(Entries on target coordinates)
********
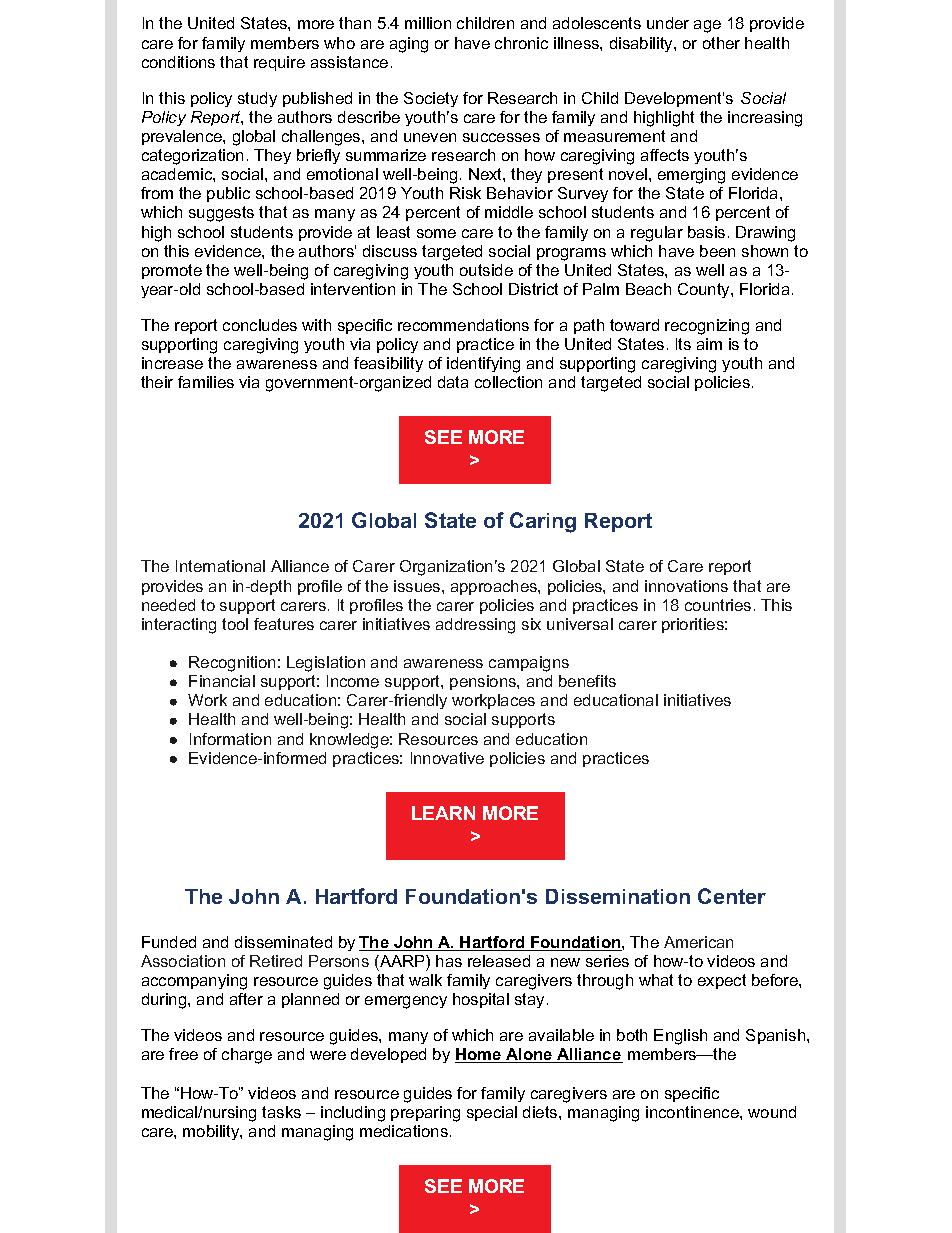 The image size is (952, 1233). I want to click on Information, so click(230, 739).
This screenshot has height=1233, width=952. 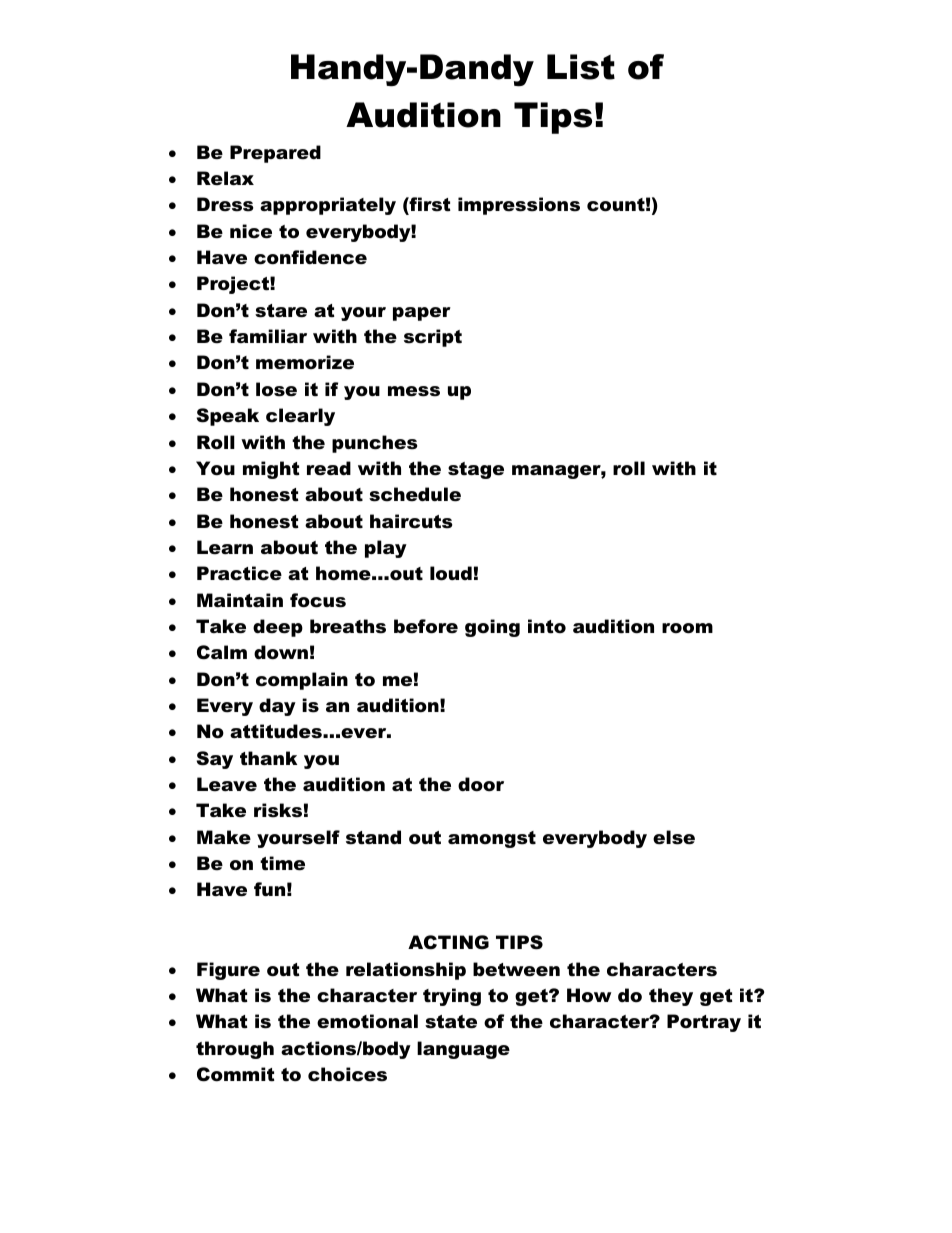 I want to click on impressions, so click(x=519, y=206).
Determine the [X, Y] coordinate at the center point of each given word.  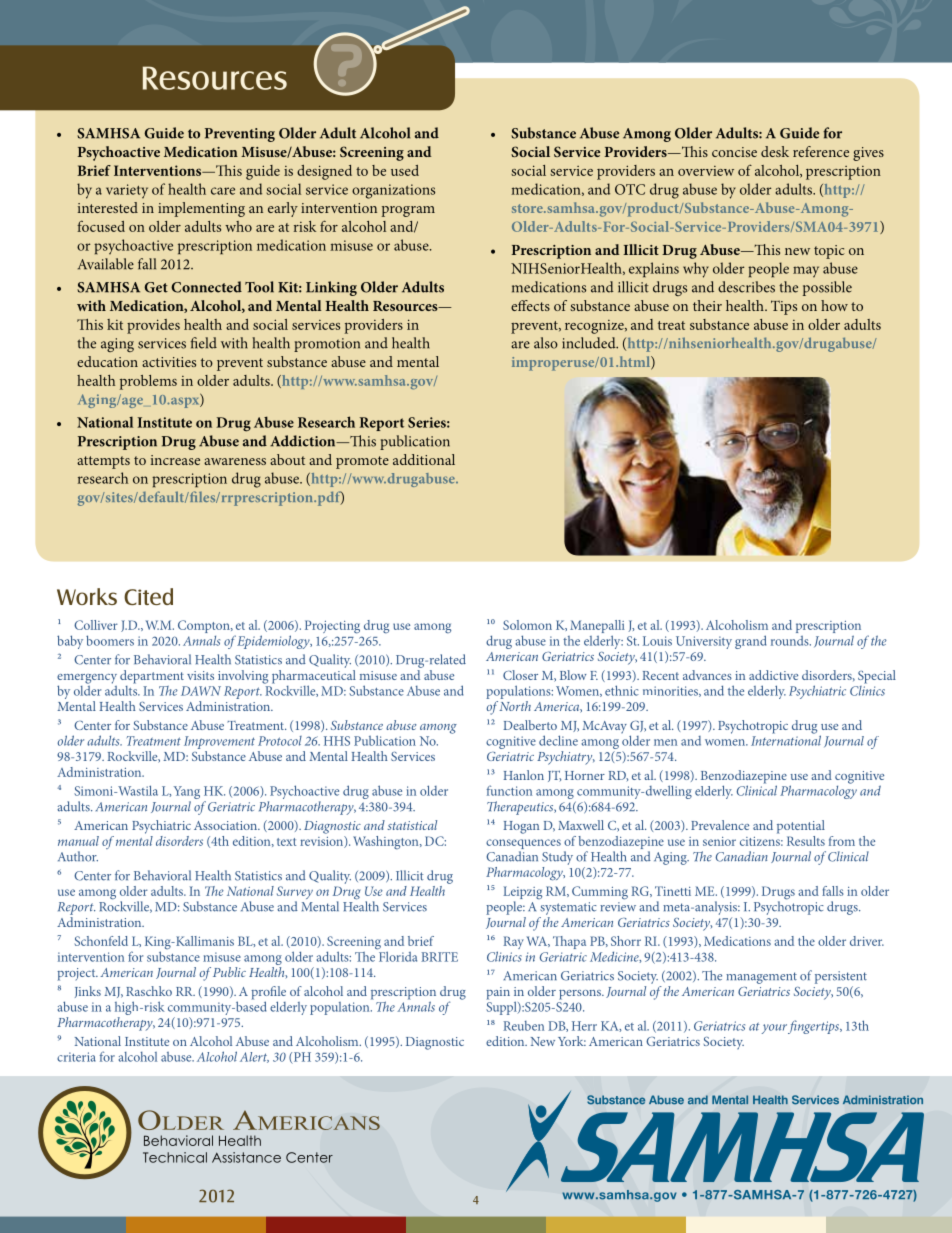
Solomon [527, 625]
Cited [148, 596]
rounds [791, 641]
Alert [254, 1057]
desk [775, 151]
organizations [393, 191]
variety [127, 191]
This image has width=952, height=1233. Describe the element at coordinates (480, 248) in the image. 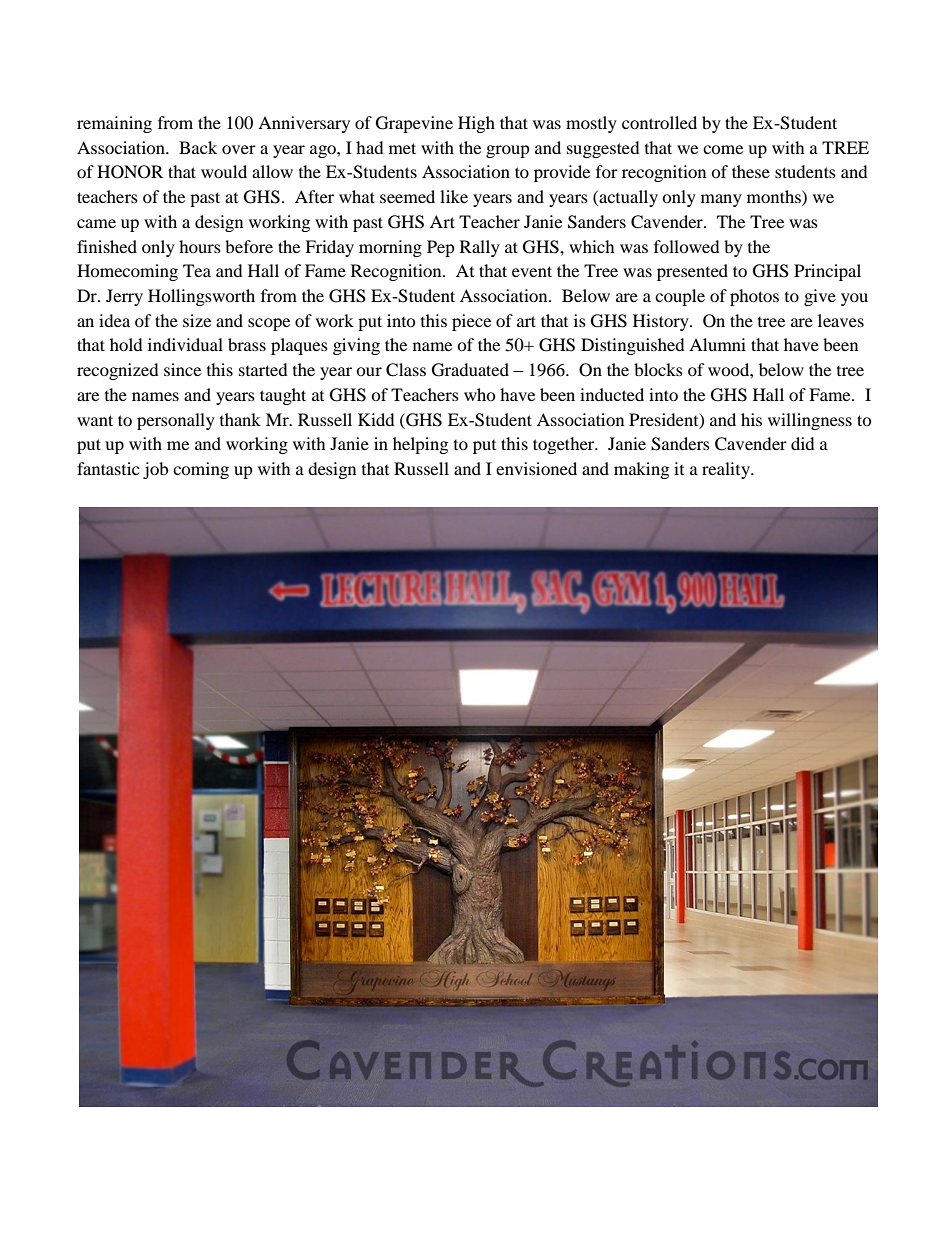

I see `Rally` at that location.
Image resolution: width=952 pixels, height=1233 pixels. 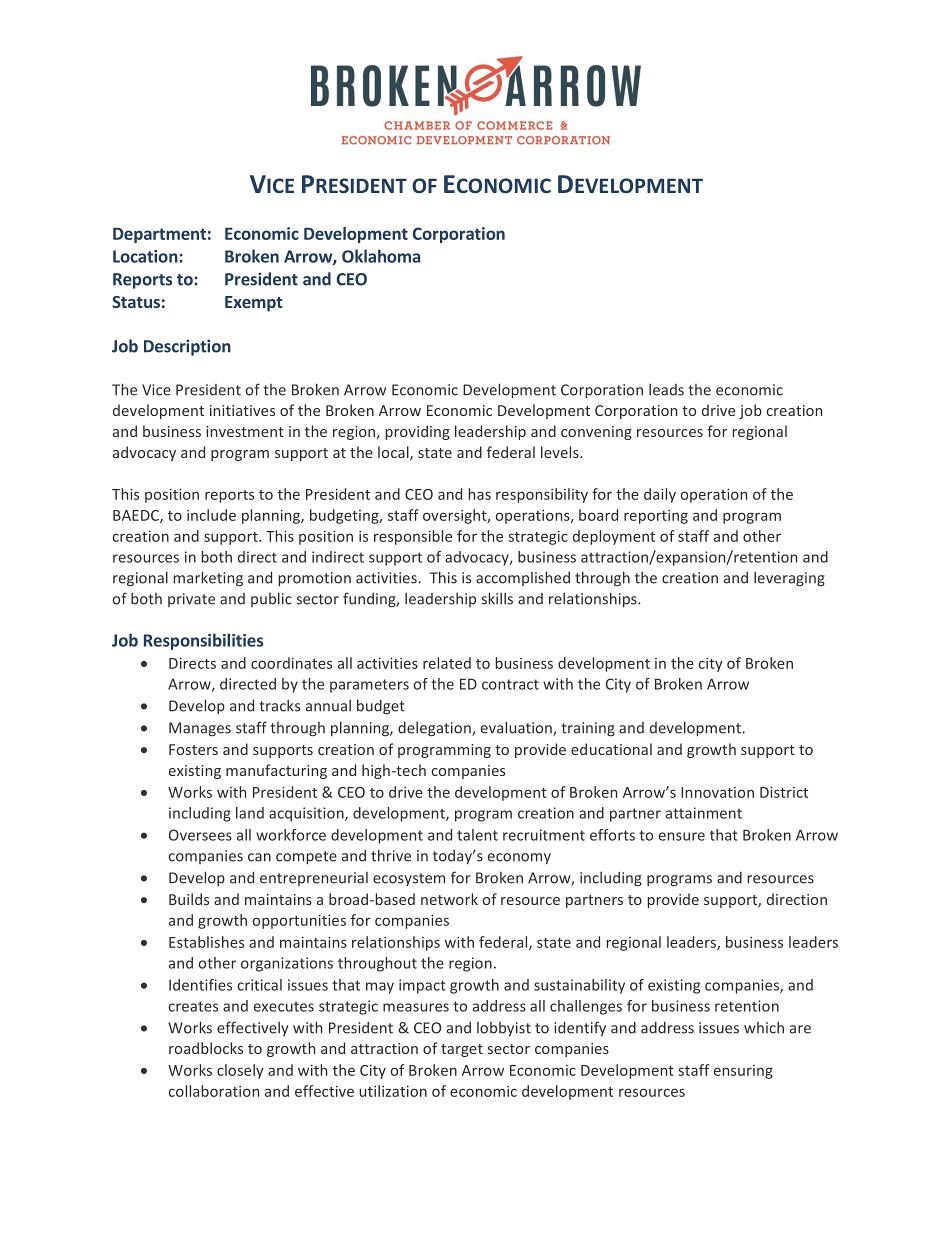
********
## SHORT PROBLEM
Copy the lines word for word, starting at the line containing "Alert [254, 1057]" and continuing through the last line, with both ends included. Leave the pictures out of your copy.

## RESULT OF THE TASK
Alert [254, 1057]
desk [775, 151]
organizations [393, 191]
variety [127, 191]
This image has width=952, height=1233. Describe the element at coordinates (480, 248) in the image. 

I see `Rally` at that location.
Image resolution: width=952 pixels, height=1233 pixels. 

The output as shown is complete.